The attempts at creating a non-London within London, whether in Thamesmead, the Barbican or even Greenwich Millenium Village propose, in their rather botched way, that this is a city that can be something other than an overgrown plutocratic mess. The latter, built on what is essentially a toxic wasteland and imposing on it a rationalist mesh of aluminum and pine, as if it was a suburb of Malmo, is a great deal more morally defensible than moving somewhere where you can smugly reflect that black-on-black crime doesn't affect you, while pricing those whose markets are so quaint out of the area.
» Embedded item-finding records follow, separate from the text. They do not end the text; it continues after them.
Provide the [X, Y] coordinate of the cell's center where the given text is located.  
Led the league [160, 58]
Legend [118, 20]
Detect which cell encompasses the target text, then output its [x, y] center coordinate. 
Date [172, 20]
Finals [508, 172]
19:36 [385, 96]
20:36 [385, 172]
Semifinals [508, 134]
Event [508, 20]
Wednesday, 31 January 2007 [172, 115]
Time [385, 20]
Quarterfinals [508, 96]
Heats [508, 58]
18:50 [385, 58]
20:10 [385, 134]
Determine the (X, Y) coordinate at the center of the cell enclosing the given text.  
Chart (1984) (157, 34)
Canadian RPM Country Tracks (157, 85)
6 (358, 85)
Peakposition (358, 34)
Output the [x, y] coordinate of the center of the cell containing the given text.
Now that everything is a village, with all the insularity and segregation that entails, these
ex nihilo places seem like the true international zones. People on the Left are afraid of these places (partly due to a total abandonment of utopianism in favour of 'resistance'), usually holding the strange belief that the outgrowths of untrammelled capitalism are actually those chimerical 'communities'. London is utterly ripe for class warfare, with the rich often living on the same streets as the poor. Isn't the talk of community a mask for fear of what this community might one day do if it became a collectivity?